What this task involves: Each line of the data holding "computer" should be found and copied.

Records to use:
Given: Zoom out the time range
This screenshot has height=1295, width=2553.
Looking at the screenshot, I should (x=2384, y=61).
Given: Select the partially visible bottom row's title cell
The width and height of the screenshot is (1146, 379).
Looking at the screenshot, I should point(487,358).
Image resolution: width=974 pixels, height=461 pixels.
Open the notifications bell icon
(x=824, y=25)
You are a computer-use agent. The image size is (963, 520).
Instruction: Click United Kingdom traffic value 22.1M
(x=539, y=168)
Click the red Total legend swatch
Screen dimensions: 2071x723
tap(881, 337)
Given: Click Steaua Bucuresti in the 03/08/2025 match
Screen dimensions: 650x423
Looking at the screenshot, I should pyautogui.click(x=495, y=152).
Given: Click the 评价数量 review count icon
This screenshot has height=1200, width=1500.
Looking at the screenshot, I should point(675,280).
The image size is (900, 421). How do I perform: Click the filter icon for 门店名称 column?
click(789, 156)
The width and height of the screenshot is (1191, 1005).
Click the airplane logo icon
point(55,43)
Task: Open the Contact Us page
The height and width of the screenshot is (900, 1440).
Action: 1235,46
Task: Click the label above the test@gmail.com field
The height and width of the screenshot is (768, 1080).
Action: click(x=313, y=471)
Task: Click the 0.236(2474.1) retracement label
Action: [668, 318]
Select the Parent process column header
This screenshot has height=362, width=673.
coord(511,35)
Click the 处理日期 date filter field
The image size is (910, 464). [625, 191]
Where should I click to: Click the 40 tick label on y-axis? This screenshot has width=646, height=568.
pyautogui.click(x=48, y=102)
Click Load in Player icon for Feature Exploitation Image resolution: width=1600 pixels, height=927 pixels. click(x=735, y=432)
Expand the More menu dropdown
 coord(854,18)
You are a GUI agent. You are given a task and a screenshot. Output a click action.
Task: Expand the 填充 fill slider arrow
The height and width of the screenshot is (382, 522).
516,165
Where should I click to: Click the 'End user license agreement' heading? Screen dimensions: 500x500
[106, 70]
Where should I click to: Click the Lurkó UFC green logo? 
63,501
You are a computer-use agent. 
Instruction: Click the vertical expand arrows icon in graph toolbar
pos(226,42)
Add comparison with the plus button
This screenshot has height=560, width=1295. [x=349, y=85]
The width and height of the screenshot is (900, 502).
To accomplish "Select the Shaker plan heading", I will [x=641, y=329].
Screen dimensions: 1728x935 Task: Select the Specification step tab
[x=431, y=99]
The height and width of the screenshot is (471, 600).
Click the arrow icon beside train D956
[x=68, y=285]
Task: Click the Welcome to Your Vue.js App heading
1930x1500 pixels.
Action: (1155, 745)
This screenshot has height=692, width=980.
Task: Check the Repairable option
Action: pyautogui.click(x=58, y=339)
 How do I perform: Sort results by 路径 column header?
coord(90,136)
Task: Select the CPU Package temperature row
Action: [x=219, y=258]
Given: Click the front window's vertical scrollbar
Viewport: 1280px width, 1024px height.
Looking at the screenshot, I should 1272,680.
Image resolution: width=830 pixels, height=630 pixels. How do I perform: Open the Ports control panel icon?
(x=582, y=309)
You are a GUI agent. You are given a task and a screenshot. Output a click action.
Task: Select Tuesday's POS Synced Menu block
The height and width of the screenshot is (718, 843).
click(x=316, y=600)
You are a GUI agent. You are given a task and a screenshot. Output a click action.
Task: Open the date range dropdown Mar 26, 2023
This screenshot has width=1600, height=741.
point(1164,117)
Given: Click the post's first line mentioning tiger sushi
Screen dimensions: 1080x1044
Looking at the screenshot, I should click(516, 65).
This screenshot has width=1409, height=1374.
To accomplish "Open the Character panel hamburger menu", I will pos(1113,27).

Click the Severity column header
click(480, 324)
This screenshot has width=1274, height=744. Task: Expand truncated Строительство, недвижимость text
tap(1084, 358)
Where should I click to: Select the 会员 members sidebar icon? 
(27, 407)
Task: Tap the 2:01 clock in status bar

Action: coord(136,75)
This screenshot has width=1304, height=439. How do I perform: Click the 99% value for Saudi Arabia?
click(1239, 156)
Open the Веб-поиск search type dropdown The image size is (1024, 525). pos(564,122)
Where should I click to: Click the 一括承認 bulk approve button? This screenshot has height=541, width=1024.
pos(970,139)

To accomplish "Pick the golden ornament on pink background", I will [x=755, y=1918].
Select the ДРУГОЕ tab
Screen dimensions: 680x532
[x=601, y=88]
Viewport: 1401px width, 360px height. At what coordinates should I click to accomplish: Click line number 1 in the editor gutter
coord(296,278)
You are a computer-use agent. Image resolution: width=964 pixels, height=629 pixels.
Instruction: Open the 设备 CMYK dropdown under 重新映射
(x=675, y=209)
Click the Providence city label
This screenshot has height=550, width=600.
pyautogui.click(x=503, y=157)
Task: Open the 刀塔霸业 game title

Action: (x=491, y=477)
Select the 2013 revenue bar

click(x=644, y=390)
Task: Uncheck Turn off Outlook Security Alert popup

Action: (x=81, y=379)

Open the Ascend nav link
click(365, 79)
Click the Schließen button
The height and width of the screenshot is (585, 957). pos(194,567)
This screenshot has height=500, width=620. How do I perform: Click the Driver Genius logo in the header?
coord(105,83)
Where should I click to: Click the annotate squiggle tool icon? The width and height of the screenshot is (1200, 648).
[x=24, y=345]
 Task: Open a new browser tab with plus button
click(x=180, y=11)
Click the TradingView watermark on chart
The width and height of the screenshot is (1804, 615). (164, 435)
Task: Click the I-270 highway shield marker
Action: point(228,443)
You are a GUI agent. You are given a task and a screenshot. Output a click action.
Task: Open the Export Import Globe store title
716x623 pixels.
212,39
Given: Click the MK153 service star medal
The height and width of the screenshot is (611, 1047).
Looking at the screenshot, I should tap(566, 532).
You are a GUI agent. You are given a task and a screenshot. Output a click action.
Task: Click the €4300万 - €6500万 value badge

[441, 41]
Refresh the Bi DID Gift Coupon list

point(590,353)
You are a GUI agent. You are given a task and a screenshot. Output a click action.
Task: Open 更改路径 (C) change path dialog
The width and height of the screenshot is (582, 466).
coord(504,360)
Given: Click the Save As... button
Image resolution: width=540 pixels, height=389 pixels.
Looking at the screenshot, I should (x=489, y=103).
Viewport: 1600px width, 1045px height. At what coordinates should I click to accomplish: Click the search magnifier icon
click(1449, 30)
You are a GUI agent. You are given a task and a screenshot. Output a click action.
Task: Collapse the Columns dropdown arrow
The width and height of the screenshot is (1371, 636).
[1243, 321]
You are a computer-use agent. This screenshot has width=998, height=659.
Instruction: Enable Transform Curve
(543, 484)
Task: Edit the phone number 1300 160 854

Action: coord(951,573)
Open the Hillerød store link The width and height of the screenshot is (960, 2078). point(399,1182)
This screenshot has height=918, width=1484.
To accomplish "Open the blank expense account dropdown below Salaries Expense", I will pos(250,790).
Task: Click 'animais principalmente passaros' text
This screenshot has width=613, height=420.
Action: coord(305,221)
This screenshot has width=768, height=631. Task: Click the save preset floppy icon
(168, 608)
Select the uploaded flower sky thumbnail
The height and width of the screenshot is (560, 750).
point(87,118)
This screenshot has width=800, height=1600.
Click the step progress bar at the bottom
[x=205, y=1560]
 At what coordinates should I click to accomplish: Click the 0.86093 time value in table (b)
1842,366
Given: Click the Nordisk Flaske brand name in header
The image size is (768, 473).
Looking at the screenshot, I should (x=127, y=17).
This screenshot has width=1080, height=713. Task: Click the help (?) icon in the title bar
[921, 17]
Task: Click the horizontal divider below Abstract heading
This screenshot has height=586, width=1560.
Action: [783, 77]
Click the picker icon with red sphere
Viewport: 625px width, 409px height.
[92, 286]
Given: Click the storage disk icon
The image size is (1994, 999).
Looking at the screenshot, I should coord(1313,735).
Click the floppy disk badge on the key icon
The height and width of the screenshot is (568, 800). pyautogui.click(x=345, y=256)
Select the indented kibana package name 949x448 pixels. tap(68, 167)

Answer below:
You are a computer-use agent. The image size is (963, 520).
You are a computer-use agent. 
You are a computer-use agent. Image resolution: width=964 pixels, height=629 pixels.
You are a computer-use agent. This screenshot has width=998, height=659.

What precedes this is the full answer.